Task statement
Search the records for "computer" and copy each line that holds it.

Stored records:
________________
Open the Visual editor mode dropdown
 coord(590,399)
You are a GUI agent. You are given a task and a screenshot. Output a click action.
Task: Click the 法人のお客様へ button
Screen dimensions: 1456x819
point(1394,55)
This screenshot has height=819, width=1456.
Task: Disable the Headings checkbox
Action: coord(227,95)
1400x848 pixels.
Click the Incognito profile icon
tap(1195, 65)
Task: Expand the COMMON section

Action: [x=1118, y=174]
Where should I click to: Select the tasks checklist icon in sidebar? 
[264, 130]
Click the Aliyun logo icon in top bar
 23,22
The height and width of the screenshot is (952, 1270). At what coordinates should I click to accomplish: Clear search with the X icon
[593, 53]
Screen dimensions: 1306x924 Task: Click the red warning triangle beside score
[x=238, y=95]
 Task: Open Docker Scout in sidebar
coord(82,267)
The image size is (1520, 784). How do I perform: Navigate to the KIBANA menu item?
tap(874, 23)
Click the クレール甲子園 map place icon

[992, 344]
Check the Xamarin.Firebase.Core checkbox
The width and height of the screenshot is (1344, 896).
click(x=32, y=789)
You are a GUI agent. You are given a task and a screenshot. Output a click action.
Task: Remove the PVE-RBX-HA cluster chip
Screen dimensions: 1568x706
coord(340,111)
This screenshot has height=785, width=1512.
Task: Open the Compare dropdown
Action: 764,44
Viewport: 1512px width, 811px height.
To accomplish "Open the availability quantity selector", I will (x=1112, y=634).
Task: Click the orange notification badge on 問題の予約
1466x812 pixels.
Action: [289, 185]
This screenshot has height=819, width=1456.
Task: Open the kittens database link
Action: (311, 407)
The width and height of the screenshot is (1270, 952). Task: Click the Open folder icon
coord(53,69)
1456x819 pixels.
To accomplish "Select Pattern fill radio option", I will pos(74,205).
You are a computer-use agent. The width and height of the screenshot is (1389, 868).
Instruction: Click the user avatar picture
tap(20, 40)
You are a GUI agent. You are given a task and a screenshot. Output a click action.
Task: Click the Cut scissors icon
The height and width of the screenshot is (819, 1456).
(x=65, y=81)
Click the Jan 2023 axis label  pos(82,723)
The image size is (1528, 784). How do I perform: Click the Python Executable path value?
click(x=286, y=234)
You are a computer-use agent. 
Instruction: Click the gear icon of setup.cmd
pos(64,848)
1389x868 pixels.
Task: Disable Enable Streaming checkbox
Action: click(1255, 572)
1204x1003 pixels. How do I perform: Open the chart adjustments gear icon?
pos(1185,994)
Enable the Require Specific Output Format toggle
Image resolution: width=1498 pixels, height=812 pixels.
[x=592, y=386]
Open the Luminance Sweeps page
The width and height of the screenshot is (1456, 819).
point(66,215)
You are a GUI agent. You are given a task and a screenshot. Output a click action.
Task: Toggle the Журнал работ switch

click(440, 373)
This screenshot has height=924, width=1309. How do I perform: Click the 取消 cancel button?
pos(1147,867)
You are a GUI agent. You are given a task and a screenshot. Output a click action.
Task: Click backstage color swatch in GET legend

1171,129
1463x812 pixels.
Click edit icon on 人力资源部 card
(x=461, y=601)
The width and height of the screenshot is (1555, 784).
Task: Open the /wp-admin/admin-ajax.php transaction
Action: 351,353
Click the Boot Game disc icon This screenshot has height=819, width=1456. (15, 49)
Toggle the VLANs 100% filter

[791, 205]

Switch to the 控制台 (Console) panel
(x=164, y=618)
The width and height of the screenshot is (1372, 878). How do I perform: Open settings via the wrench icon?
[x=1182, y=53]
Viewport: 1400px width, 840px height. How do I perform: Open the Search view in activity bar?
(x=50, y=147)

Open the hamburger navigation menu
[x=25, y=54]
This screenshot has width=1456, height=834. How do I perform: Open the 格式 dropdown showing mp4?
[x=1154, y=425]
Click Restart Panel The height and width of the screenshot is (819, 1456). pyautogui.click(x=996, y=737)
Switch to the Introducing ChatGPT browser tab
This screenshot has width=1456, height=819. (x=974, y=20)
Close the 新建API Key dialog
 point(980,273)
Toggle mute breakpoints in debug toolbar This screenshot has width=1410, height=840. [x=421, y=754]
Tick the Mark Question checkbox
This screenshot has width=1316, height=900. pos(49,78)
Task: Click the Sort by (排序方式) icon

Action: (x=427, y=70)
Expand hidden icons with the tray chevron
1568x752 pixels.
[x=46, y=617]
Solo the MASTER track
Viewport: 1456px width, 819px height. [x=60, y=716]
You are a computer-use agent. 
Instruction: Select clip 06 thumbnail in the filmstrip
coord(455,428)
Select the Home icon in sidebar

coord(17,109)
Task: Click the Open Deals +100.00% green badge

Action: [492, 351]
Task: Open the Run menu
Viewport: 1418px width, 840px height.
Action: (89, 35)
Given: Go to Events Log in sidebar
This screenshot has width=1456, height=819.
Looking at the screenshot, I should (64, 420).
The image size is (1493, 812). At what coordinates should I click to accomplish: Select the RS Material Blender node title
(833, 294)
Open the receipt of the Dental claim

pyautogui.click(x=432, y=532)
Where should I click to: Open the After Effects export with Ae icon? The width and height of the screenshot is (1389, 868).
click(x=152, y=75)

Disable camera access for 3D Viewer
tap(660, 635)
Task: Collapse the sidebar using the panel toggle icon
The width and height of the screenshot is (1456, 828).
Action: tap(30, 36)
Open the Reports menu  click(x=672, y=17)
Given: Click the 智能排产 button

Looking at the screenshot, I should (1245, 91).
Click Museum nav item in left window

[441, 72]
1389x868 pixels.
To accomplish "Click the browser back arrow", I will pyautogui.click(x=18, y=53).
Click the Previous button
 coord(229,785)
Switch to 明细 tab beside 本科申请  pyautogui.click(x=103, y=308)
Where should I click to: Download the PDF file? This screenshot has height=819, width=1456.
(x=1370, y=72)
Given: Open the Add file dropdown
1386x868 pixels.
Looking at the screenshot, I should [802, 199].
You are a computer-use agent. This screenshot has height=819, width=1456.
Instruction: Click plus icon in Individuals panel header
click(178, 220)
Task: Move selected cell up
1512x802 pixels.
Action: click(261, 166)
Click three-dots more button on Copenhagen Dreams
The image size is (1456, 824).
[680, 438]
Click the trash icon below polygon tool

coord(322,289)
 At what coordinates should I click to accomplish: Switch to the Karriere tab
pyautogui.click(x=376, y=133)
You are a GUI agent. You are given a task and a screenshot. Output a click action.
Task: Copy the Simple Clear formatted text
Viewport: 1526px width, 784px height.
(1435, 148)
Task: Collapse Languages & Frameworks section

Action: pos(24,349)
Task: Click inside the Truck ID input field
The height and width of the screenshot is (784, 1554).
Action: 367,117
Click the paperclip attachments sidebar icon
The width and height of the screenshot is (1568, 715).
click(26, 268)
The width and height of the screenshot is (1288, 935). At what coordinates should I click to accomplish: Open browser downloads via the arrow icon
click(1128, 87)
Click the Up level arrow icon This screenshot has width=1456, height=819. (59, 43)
________________
Exercise output
You are a computer-use agent. The width and height of the screenshot is (1389, 868).
You are a computer-use agent. 
You are a computer-use agent. 
You are a computer-use agent. This screenshot has height=819, width=1456.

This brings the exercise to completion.